What you are asked to do: With no words added or dropped, transcribe the listing that follows.

____ Source data

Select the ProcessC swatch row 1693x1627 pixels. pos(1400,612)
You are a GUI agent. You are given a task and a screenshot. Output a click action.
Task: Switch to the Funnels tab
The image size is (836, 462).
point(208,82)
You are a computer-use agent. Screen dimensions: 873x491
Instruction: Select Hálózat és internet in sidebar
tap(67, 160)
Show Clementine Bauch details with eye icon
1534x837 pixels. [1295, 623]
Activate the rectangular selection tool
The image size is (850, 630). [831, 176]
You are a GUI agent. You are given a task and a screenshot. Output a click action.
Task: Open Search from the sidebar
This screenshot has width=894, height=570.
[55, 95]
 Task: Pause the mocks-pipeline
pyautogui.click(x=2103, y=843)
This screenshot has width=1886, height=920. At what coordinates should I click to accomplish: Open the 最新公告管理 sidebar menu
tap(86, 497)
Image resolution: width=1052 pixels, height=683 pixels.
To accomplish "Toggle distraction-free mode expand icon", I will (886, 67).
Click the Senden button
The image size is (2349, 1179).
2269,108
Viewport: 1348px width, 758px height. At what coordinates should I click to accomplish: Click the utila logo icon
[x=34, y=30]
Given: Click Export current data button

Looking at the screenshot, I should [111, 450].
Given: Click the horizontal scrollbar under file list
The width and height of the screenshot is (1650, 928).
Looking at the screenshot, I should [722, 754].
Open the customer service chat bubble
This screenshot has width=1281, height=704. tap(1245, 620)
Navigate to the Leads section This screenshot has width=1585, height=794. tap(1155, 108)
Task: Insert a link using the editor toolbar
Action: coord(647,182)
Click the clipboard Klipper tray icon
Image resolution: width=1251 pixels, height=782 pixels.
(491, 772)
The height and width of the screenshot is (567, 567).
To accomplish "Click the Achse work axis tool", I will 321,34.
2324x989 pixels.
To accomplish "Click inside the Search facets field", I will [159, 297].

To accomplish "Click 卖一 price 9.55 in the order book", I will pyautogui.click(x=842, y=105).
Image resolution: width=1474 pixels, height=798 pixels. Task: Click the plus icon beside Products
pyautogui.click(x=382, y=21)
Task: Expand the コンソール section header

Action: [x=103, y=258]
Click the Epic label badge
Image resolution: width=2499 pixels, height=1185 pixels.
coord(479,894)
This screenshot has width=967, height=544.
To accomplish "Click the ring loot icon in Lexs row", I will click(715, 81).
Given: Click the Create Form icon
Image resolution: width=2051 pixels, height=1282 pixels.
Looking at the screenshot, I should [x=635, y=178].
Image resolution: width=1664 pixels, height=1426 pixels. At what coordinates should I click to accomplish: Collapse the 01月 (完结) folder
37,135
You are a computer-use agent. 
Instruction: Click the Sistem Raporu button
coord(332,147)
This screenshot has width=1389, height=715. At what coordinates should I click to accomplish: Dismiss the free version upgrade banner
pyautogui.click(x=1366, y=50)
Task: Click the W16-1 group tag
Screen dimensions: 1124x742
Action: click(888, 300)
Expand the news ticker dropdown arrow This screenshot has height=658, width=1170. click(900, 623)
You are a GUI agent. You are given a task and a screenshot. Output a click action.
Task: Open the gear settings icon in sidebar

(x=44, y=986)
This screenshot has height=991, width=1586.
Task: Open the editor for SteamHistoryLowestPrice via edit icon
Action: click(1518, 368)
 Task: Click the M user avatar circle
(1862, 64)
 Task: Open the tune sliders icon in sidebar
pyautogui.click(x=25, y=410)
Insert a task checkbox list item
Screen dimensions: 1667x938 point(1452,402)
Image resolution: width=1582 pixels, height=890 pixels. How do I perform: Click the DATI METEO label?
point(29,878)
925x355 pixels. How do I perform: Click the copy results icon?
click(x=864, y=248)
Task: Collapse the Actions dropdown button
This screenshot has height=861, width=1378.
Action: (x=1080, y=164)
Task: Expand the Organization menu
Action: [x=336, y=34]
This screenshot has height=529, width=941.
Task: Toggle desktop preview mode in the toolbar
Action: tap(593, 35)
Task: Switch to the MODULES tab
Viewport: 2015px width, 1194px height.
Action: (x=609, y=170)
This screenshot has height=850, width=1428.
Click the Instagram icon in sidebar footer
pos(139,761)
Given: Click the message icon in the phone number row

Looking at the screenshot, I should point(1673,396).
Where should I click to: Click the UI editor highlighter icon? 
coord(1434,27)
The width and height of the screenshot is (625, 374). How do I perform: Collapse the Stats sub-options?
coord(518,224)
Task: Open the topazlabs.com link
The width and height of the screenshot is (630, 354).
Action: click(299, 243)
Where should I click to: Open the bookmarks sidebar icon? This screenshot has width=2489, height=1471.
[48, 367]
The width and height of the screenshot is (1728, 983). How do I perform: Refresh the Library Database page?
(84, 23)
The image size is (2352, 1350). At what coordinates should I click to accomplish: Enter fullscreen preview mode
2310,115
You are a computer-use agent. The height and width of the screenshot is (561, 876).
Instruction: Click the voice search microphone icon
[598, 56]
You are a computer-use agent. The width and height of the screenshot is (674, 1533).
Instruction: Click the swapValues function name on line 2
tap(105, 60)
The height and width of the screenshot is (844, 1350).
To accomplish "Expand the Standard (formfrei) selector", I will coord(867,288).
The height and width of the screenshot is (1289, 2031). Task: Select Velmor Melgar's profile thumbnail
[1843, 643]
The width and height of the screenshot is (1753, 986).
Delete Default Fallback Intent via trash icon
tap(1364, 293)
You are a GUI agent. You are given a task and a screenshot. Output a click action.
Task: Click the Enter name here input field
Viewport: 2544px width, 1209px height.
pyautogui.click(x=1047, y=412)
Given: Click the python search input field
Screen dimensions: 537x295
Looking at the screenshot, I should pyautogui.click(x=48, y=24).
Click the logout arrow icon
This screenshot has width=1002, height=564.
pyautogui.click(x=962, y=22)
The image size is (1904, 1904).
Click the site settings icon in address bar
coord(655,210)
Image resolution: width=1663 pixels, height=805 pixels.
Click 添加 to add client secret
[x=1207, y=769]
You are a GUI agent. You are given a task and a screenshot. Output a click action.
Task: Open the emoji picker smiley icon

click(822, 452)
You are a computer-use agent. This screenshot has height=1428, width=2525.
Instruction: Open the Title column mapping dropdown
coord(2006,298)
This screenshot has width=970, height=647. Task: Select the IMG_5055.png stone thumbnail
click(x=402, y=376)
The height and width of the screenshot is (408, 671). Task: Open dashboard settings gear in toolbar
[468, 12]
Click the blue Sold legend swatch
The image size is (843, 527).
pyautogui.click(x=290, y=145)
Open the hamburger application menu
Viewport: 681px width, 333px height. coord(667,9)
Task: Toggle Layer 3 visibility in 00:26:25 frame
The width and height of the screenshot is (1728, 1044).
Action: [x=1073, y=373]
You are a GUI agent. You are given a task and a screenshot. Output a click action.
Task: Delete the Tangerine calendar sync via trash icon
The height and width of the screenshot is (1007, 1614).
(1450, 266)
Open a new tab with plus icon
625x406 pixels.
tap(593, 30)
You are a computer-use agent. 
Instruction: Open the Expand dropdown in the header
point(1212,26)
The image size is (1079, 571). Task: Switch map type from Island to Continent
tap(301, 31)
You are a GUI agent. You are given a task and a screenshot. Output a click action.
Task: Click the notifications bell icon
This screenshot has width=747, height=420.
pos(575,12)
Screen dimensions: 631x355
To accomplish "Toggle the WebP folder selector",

________

Expected answer:
Select the ProcessC swatch row 1693x1627 pixels. pos(1400,612)
You are a GUI agent. You are given a task and a screenshot. Output a click action.
Task: Switch to the Funnels tab
The image size is (836, 462).
point(208,82)
You are a computer-use agent. Screen dimensions: 873x491
Instruction: Select Hálózat és internet in sidebar
tap(67, 160)
Show Clementine Bauch details with eye icon
1534x837 pixels. [1295, 623]
Activate the rectangular selection tool
The image size is (850, 630). [831, 176]
You are a GUI agent. You are given a task and a screenshot. Output a click action.
Task: Open Search from the sidebar
This screenshot has width=894, height=570.
[55, 95]
 Task: Pause the mocks-pipeline
pyautogui.click(x=2103, y=843)
This screenshot has width=1886, height=920. At what coordinates should I click to accomplish: Open the 最新公告管理 sidebar menu
tap(86, 497)
Image resolution: width=1052 pixels, height=683 pixels.
To accomplish "Toggle distraction-free mode expand icon", I will (886, 67).
Click the Senden button
The image size is (2349, 1179).
2269,108
Viewport: 1348px width, 758px height. At what coordinates should I click to accomplish: Click the utila logo icon
[x=34, y=30]
Given: Click Export current data button

Looking at the screenshot, I should [111, 450].
Given: Click the horizontal scrollbar under file list
The width and height of the screenshot is (1650, 928).
Looking at the screenshot, I should [722, 754].
Open the customer service chat bubble
This screenshot has width=1281, height=704. tap(1245, 620)
Navigate to the Leads section This screenshot has width=1585, height=794. tap(1155, 108)
Task: Insert a link using the editor toolbar
Action: coord(647,182)
Click the clipboard Klipper tray icon
Image resolution: width=1251 pixels, height=782 pixels.
(491, 772)
The height and width of the screenshot is (567, 567).
To accomplish "Click the Achse work axis tool", I will 321,34.
2324x989 pixels.
To accomplish "Click inside the Search facets field", I will [159, 297].

To accomplish "Click 卖一 price 9.55 in the order book", I will pyautogui.click(x=842, y=105).
Image resolution: width=1474 pixels, height=798 pixels. Task: Click the plus icon beside Products
pyautogui.click(x=382, y=21)
Task: Expand the コンソール section header

Action: [x=103, y=258]
Click the Epic label badge
Image resolution: width=2499 pixels, height=1185 pixels.
coord(479,894)
This screenshot has width=967, height=544.
To accomplish "Click the ring loot icon in Lexs row", I will click(715, 81).
Given: Click the Create Form icon
Image resolution: width=2051 pixels, height=1282 pixels.
Looking at the screenshot, I should [x=635, y=178].
Image resolution: width=1664 pixels, height=1426 pixels. At what coordinates should I click to accomplish: Collapse the 01月 (完结) folder
37,135
You are a computer-use agent. 
Instruction: Click the Sistem Raporu button
coord(332,147)
This screenshot has width=1389, height=715. At what coordinates should I click to accomplish: Dismiss the free version upgrade banner
pyautogui.click(x=1366, y=50)
Task: Click the W16-1 group tag
Screen dimensions: 1124x742
Action: click(888, 300)
Expand the news ticker dropdown arrow This screenshot has height=658, width=1170. click(900, 623)
You are a GUI agent. You are given a task and a screenshot. Output a click action.
Task: Open the gear settings icon in sidebar

(x=44, y=986)
This screenshot has height=991, width=1586.
Task: Open the editor for SteamHistoryLowestPrice via edit icon
Action: click(1518, 368)
 Task: Click the M user avatar circle
(1862, 64)
 Task: Open the tune sliders icon in sidebar
pyautogui.click(x=25, y=410)
Insert a task checkbox list item
Screen dimensions: 1667x938 point(1452,402)
Image resolution: width=1582 pixels, height=890 pixels. How do I perform: Click the DATI METEO label?
point(29,878)
925x355 pixels. How do I perform: Click the copy results icon?
click(x=864, y=248)
Task: Collapse the Actions dropdown button
This screenshot has height=861, width=1378.
Action: (x=1080, y=164)
Task: Expand the Organization menu
Action: [x=336, y=34]
This screenshot has height=529, width=941.
Task: Toggle desktop preview mode in the toolbar
Action: tap(593, 35)
Task: Switch to the MODULES tab
Viewport: 2015px width, 1194px height.
Action: (x=609, y=170)
This screenshot has height=850, width=1428.
Click the Instagram icon in sidebar footer
pos(139,761)
Given: Click the message icon in the phone number row

Looking at the screenshot, I should point(1673,396).
Where should I click to: Click the UI editor highlighter icon? 
coord(1434,27)
The width and height of the screenshot is (625, 374). How do I perform: Collapse the Stats sub-options?
coord(518,224)
Task: Open the topazlabs.com link
The width and height of the screenshot is (630, 354).
Action: click(299, 243)
Where should I click to: Open the bookmarks sidebar icon? This screenshot has width=2489, height=1471.
[48, 367]
The width and height of the screenshot is (1728, 983). How do I perform: Refresh the Library Database page?
(84, 23)
The image size is (2352, 1350). At what coordinates should I click to accomplish: Enter fullscreen preview mode
2310,115
You are a computer-use agent. The height and width of the screenshot is (561, 876).
Instruction: Click the voice search microphone icon
[598, 56]
You are a computer-use agent. The width and height of the screenshot is (674, 1533).
Instruction: Click the swapValues function name on line 2
tap(105, 60)
The height and width of the screenshot is (844, 1350).
To accomplish "Expand the Standard (formfrei) selector", I will coord(867,288).
The height and width of the screenshot is (1289, 2031). Task: Select Velmor Melgar's profile thumbnail
[1843, 643]
The width and height of the screenshot is (1753, 986).
Delete Default Fallback Intent via trash icon
tap(1364, 293)
You are a GUI agent. You are given a task and a screenshot. Output a click action.
Task: Click the Enter name here input field
Viewport: 2544px width, 1209px height.
pyautogui.click(x=1047, y=412)
Given: Click the python search input field
Screen dimensions: 537x295
Looking at the screenshot, I should pyautogui.click(x=48, y=24).
Click the logout arrow icon
This screenshot has width=1002, height=564.
pyautogui.click(x=962, y=22)
The image size is (1904, 1904).
Click the site settings icon in address bar
coord(655,210)
Image resolution: width=1663 pixels, height=805 pixels.
Click 添加 to add client secret
[x=1207, y=769]
You are a GUI agent. You are given a task and a screenshot. Output a click action.
Task: Open the emoji picker smiley icon

click(822, 452)
You are a computer-use agent. This screenshot has height=1428, width=2525.
Instruction: Open the Title column mapping dropdown
coord(2006,298)
This screenshot has width=970, height=647. Task: Select the IMG_5055.png stone thumbnail
click(x=402, y=376)
The height and width of the screenshot is (408, 671). Task: Open dashboard settings gear in toolbar
[468, 12]
Click the blue Sold legend swatch
The image size is (843, 527).
pyautogui.click(x=290, y=145)
Open the hamburger application menu
Viewport: 681px width, 333px height. coord(667,9)
Task: Toggle Layer 3 visibility in 00:26:25 frame
The width and height of the screenshot is (1728, 1044).
Action: [x=1073, y=373]
You are a GUI agent. You are given a task and a screenshot. Output a click action.
Task: Delete the Tangerine calendar sync via trash icon
The height and width of the screenshot is (1007, 1614).
(1450, 266)
Open a new tab with plus icon
625x406 pixels.
tap(593, 30)
You are a computer-use agent. 
Instruction: Open the Expand dropdown in the header
point(1212,26)
The image size is (1079, 571). Task: Switch map type from Island to Continent
tap(301, 31)
You are a GUI agent. You are given a task and a screenshot. Output a click action.
Task: Click the notifications bell icon
This screenshot has width=747, height=420.
pos(575,12)
Screen dimensions: 631x355
To accomplish "Toggle the WebP folder selector",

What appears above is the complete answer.